▸ **Travail demandé**:
1. Reproduisez mot pour mot le texte sur Alassane Ouattara et Marcel Amon-Tanoh, du début à la fin.
2. Repérez dans les enregistrements toutes les lignes où figure le mot "link", puis recopiez-les.

Après la mort d’Houphouët-Boigny, il mettra à la disposition de celui-ci plusieurs de ses fidèles, tels l’actuelle grande chancelière Henriette Diabaté ou l’ancien ministre Jean-Jacques Béchio. Marcel Amon-Tanoh et Amadou Gon Coulibaly, dont le père était un intime de Yacé, participeront à l’écriture des premiers textes du Rassemblement des républicains (RDR), né en 1994 d’une scission au sein du PDCI.
Longtemps, Alassane Ouattara a cru pouvoir apaiser les états d’âme de son fidèle ami, persuadé qu’il n’irait pas jusqu’au bout, tentant jusqu’au dernier moment de le retenir. En privé, il se dit aujourd’hui déçu par son manque de franchise et se sent trahi par un homme pour lequel il estime avoir beaucoup fait.
Questionné par le chef de l’État sur ses ambitions au début de l’année, Amon-Tanoh aurait nié en bloc son désir d’être candidat à la présidentielle. Quand il s’envole pour Addis-Abeba quelques jours plus tard pour prendre part au sommet de l’Union africaine (UA), Alassane Ouattara est persuadé de pouvoir compter sur son soutien, mais il déchante en apprenant que son ministre des Affaires étrangères assure à d’autres le contraire.

▸ **Données fournies**:
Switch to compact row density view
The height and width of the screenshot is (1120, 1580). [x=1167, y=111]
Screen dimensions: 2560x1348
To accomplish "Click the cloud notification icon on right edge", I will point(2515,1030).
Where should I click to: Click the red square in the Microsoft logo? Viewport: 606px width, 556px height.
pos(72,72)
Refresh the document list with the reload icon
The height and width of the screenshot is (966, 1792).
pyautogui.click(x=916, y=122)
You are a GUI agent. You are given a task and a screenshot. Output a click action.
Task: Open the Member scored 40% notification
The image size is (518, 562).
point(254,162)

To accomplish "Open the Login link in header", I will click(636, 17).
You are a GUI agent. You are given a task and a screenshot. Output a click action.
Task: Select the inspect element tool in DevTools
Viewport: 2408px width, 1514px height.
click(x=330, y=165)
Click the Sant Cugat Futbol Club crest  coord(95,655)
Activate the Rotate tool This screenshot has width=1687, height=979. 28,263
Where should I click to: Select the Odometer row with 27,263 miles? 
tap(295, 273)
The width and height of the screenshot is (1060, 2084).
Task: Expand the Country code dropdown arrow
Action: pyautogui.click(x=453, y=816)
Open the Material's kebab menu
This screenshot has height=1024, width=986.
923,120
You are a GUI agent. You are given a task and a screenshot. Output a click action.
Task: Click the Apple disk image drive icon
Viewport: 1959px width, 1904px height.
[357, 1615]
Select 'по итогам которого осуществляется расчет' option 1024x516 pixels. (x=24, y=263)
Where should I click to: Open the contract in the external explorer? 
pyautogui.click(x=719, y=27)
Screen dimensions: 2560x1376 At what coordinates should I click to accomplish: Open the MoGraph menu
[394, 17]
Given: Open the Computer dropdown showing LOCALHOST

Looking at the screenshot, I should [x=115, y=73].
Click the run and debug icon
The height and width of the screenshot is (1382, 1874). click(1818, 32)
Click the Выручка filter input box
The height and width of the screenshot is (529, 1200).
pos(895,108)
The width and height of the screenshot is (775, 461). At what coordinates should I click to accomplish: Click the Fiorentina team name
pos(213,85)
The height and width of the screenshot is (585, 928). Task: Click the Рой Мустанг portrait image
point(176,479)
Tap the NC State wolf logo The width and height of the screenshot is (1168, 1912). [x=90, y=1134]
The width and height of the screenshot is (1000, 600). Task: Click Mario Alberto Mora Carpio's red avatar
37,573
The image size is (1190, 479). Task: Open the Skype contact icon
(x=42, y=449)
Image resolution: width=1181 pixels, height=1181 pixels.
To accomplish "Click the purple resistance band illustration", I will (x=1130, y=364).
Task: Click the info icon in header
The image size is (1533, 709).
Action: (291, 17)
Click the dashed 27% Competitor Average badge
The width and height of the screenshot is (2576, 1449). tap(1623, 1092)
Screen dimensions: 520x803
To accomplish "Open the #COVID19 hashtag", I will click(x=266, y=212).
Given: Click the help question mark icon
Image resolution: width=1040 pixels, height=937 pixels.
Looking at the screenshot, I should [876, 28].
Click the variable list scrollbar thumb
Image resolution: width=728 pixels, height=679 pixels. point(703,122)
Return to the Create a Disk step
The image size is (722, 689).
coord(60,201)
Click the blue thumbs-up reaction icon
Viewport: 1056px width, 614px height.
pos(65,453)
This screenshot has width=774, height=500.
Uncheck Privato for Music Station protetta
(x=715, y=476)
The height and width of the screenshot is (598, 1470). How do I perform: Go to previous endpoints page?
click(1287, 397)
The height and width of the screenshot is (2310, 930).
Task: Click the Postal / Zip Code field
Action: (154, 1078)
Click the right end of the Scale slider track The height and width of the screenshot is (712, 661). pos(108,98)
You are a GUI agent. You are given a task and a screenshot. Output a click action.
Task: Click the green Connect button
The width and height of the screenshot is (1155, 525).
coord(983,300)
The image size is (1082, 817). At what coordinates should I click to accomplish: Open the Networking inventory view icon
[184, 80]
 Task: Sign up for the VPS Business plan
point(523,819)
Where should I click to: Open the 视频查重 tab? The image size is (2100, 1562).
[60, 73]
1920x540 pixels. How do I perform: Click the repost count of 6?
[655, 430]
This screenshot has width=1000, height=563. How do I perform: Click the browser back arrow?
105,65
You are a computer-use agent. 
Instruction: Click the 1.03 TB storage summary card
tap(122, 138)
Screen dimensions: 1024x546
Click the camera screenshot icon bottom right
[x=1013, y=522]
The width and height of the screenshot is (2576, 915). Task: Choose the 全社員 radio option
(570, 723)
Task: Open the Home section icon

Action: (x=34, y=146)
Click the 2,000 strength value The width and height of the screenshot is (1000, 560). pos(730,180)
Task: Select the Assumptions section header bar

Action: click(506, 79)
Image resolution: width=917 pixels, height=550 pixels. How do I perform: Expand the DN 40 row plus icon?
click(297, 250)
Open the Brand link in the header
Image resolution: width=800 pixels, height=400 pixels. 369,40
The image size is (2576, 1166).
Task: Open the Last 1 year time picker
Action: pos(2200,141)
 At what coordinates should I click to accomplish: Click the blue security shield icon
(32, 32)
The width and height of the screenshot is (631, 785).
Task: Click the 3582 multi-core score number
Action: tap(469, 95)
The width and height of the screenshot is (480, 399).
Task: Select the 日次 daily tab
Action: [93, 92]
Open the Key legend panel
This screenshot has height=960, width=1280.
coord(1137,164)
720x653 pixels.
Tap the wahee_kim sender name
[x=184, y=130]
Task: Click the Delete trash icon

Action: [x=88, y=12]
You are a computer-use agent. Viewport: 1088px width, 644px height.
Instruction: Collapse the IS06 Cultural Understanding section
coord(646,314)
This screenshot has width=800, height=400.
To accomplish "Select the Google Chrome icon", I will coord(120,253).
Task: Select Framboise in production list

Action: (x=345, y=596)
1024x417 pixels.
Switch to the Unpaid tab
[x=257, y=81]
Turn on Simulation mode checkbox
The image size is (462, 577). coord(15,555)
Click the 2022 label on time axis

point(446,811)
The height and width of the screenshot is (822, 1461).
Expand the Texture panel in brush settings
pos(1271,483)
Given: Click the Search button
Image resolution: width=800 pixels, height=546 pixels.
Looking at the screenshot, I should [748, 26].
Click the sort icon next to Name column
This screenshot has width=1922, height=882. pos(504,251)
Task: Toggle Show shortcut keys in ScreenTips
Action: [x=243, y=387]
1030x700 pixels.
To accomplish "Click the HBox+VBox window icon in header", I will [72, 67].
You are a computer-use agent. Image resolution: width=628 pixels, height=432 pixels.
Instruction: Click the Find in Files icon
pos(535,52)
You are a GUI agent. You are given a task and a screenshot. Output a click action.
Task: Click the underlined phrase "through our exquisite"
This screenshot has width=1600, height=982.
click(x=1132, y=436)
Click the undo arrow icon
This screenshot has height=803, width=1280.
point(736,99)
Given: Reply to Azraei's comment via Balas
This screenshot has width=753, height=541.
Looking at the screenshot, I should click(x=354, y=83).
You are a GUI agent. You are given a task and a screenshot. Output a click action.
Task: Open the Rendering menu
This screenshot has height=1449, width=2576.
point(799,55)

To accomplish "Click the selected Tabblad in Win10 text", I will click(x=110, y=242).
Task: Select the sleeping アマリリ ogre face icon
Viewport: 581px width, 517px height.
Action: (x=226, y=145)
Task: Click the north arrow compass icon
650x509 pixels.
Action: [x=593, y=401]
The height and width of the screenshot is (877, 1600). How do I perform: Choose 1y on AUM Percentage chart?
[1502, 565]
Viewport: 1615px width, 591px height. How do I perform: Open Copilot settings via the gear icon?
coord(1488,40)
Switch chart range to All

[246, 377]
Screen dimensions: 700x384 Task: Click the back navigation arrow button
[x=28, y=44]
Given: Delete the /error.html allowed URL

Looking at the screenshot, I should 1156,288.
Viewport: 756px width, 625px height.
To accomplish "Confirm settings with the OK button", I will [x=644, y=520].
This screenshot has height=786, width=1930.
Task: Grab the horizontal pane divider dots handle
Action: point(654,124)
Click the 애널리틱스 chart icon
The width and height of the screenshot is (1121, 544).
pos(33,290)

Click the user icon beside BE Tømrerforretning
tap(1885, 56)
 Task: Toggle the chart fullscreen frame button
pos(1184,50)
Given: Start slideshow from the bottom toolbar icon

▸ **Les solutions**:
1.
Après la mort d’Houphouët-Boigny, il mettra à la disposition de celui-ci plusieurs de ses fidèles, tels l’actuelle grande chancelière Henriette Diabaté ou l’ancien ministre Jean-Jacques Béchio. Marcel Amon-Tanoh et Amadou Gon Coulibaly, dont le père était un intime de Yacé, participeront à l’écriture des premiers textes du Rassemblement des républicains (RDR), né en 1994 d’une scission au sein du PDCI.
Longtemps, Alassane Ouattara a cru pouvoir apaiser les états d’âme de son fidèle ami, persuadé qu’il n’irait pas jusqu’au bout, tentant jusqu’au dernier moment de le retenir. En privé, il se dit aujourd’hui déçu par son manque de franchise et se sent trahi par un homme pour lequel il estime avoir beaucoup fait.
Questionné par le chef de l’État sur ses ambitions au début de l’année, Amon-Tanoh aurait nié en bloc son désir d’être candidat à la présidentielle. Quand il s’envole pour Addis-Abeba quelques jours plus tard pour prendre part au sommet de l’Union africaine (UA), Alassane Ouattara est persuadé de pouvoir compter sur son soutien, mais il déchante en apprenant que son ministre des Affaires étrangères assure à d’autres le contraire.

2.
To accomplish "Open the Login link in header", I will click(636, 17).
Open the Brand link in the header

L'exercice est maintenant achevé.